Now take a closer look at the contents of the cytoplasm. You should observe a number of non-descript structures; these are lysosomes in various stages of digestion of the substances that have been phagocytised by the macrophage. Recall that you learned about lysosomes in a previous lab (Cell Cytoplasm, Organelles, Inclusions & Apical Specializations). Finally, have a look at the shape of the outer limit of the cell. Do you see anything different? The cell membrane has irregular projections from it that look like fingers poking out at odd angles from the macrophage. These are called pseudopodia and they function to allow the macrophage to move, or crawl, through tissues. Clinical relevance: “Inhaled particles in cigarette smoke are phagocytosed by alveolar macrophages (AM) and lead to characteristic morphologic changes. AM from cigarette smokers are more numerous, larger in size, frequently multinucleated, and contain characteristic dark basophilic smoker's inclusion bodies within the cytoplasm as a result

Connective Tissue (Proper) Lab October 14th, 2014  

of ingestion of inhaled smoke particulates.” (Marques et al., 1997. Smoker’s Lung Transplanted to a Nonsmoker. American Journal of Respiratory and Critical Care Medicine, Vol. 156, No. 5 (1997), pp. 1700-1702.) If you wish, you may read more at: http://www.atsjournals.org/doi/full/10.1164/ajrccm.156.5.9611052 4. Plasma Cells

LM # 20: Tonsil (H&E) (UBC CPS Histology Virtual Slide #20, Tonsil). Despite the distinct morphology of plasma cells, they can be difficult to locate in routine histological sections. The main purpose of slide #20 is to assist you in training your eyes for the morphology of these cells. Plasma cells can be identified in your slide #20 of the tonsil by looking at higher magnification in the loose CT that surrounds the glands, which are located in the lower middle part of this slide. Be sure that you

can locate them. If you are really lucky, you will spot one with a juxtanuclear halo, which is how a very large Golgi apparatus appears under the LM. 5. Mast Cells

LM # 103: Stomach (UBC CPS Histology Virtual Slide #103, Stomach). Mast cells are found in all connective tissues but can be difficult to identify without special staining. This is because the cytoplasm of mast cells is filled with secretory granules (do you know what these granules contain?) that are water soluble and are therefore washed out during routine histological staining. However, when using specialised stains such as toludine blue the granules stain basophilic, as do the nuclei. Mast cells stained this way therefore appear as large basophilic blobs in histological sections. Are you able to locate them in the submucosa (the region underlying the epithelium) on slide #103?

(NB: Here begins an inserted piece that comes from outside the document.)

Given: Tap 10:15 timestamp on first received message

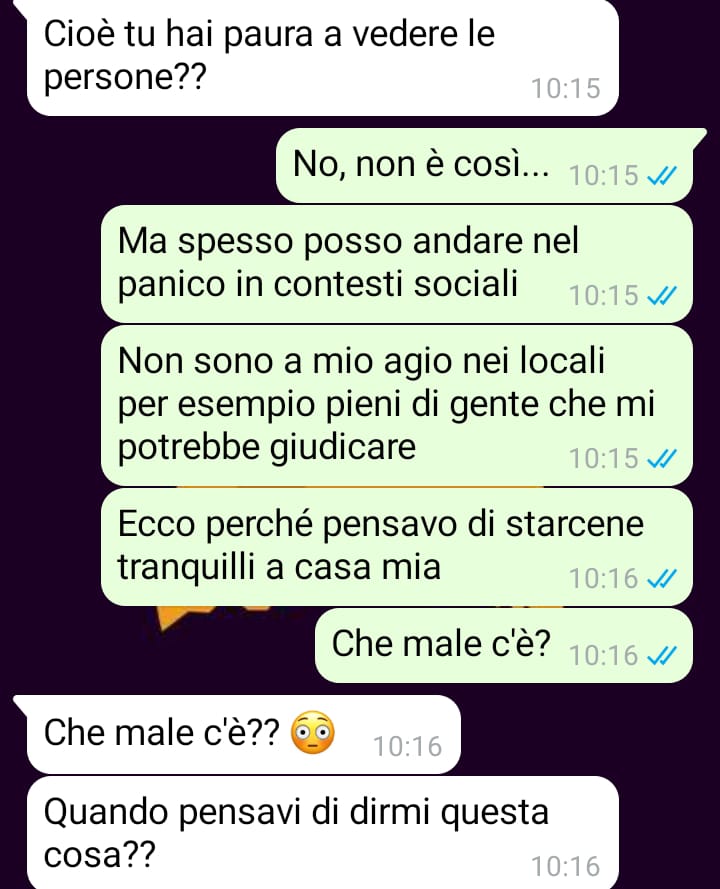Looking at the screenshot, I should click(565, 89).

EM: Mast cell in loose connective tissue (EM on MEDICOL (Histology section) and in Section 3.11, page 62, Ovalle and Nahirney, Netter’s Essential Histology, 2nd Edition. Used with permission. Copyright © 2013, 2008 Elsevier Inc. All rights reserved). This EM was taken through a section of a mast cell that contains so many granules that the entire cytoplasm appears full of them (the nucleus is obscured by them). What this EM nicely demonstrates is the heterogeneity of the granules: they vary widely in their sizes, densities and shapes.

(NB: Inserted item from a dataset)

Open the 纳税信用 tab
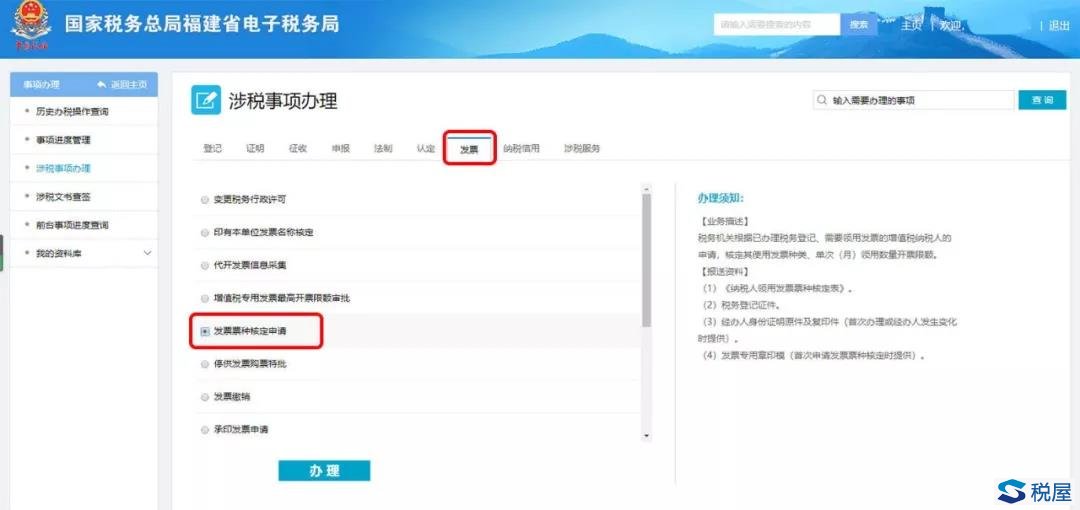This screenshot has width=1080, height=510. click(x=521, y=149)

Clinical relevance: Mast cell degranulation! Can you imagine the result of all of those granules de-granulating and releasing their contents? It’s easy to understand what a major role these cells play in allergies and anaphylaxis, isn’t it?

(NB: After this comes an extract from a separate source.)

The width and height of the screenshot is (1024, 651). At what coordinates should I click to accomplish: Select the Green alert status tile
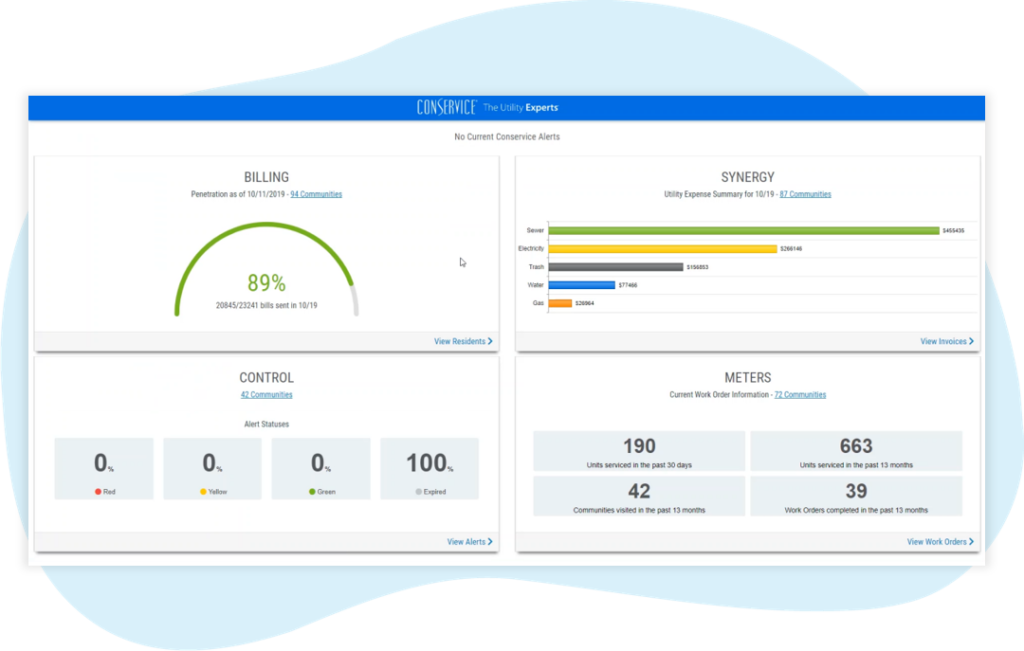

Mast cells are really great for demonstrating the power of the LM oil immersion lens. • Shown at left is a text-book image taken under oil immersion – you can clearly see

the granules of the mast cell (Fig. 6.23, Ross & Pawlina, Histology: A Text and Atlas, 6th Edition. Used with permission. Copyright © 2011 Lippincott Williams & Wilkins. All rights reserved).

• In contrast, our slide #103 is not scanned in under oil immersion and you can clearly see the difference in the image at right: we aren’t under a high enough magnification to as clearly see the granules of the mast cell. If you squint you may be able to make out granules but comparatively speaking, the cells just appear as basophilic blobs under lower magnification.